What to do.
Could the records below be restated word for word, without a single picture?

===== Material for the task

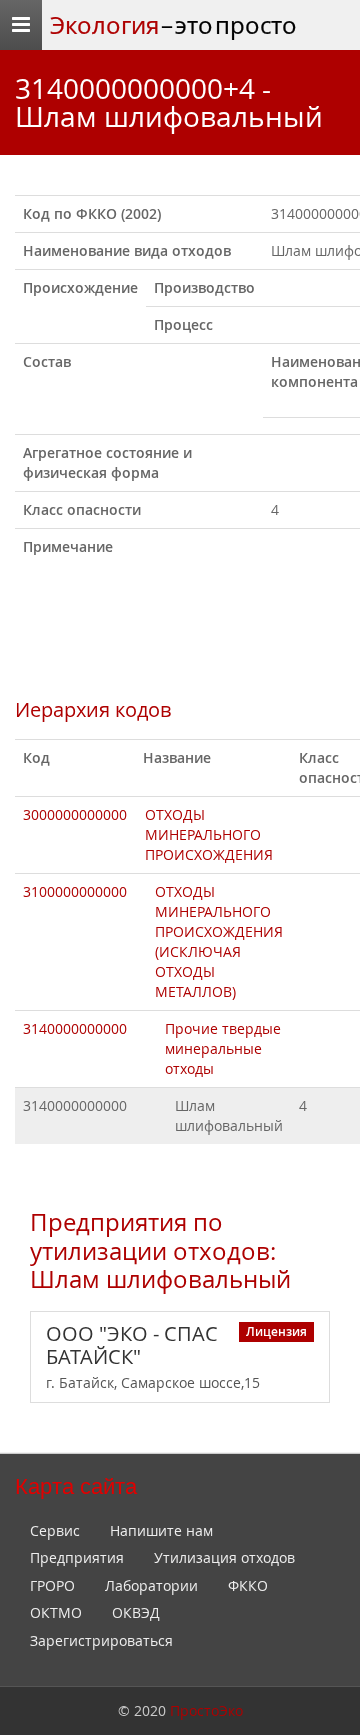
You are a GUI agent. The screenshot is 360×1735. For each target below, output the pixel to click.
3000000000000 (75, 814)
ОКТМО (56, 1612)
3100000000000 (75, 891)
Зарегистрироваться (101, 1640)
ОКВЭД (136, 1612)
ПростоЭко (206, 1710)
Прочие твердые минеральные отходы (223, 1048)
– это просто (173, 25)
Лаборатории (151, 1585)
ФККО (248, 1585)
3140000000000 (75, 1028)
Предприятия (77, 1557)
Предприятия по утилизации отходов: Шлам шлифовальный (160, 1250)
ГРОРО (52, 1585)
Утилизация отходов (224, 1557)
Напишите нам (161, 1530)
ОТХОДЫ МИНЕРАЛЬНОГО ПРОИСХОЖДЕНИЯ (209, 834)
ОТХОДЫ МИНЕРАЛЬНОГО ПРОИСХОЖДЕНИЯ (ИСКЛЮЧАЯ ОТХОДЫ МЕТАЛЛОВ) (219, 941)
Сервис (55, 1530)
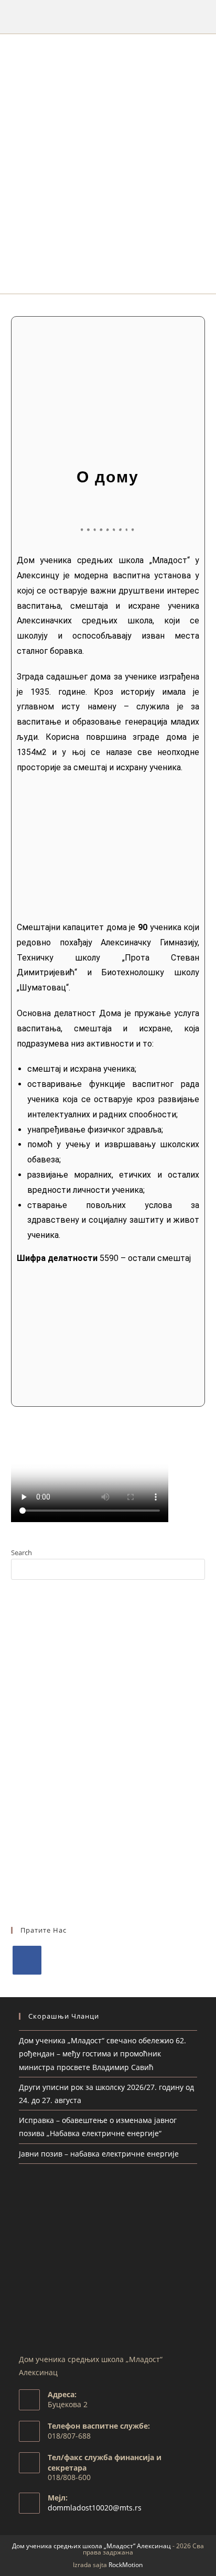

==========

Answer below.
You are a GUI agent. The screenshot is 360×1735. For each target below, output the pixel to click.
3000000000000 (75, 814)
ОКТМО (56, 1612)
3100000000000 (75, 891)
Зарегистрироваться (101, 1640)
ОКВЭД (136, 1612)
ПростоЭко (206, 1710)
Прочие твердые минеральные отходы (223, 1048)
– это просто (173, 25)
Лаборатории (151, 1585)
ФККО (248, 1585)
3140000000000 (75, 1028)
Предприятия (77, 1557)
Предприятия по утилизации отходов: Шлам шлифовальный (160, 1250)
ГРОРО (52, 1585)
Утилизация отходов (224, 1557)
Напишите нам (161, 1530)
ОТХОДЫ МИНЕРАЛЬНОГО ПРОИСХОЖДЕНИЯ (209, 834)
ОТХОДЫ МИНЕРАЛЬНОГО ПРОИСХОЖДЕНИЯ (ИСКЛЮЧАЯ ОТХОДЫ МЕТАЛЛОВ) (219, 941)
Сервис (55, 1530)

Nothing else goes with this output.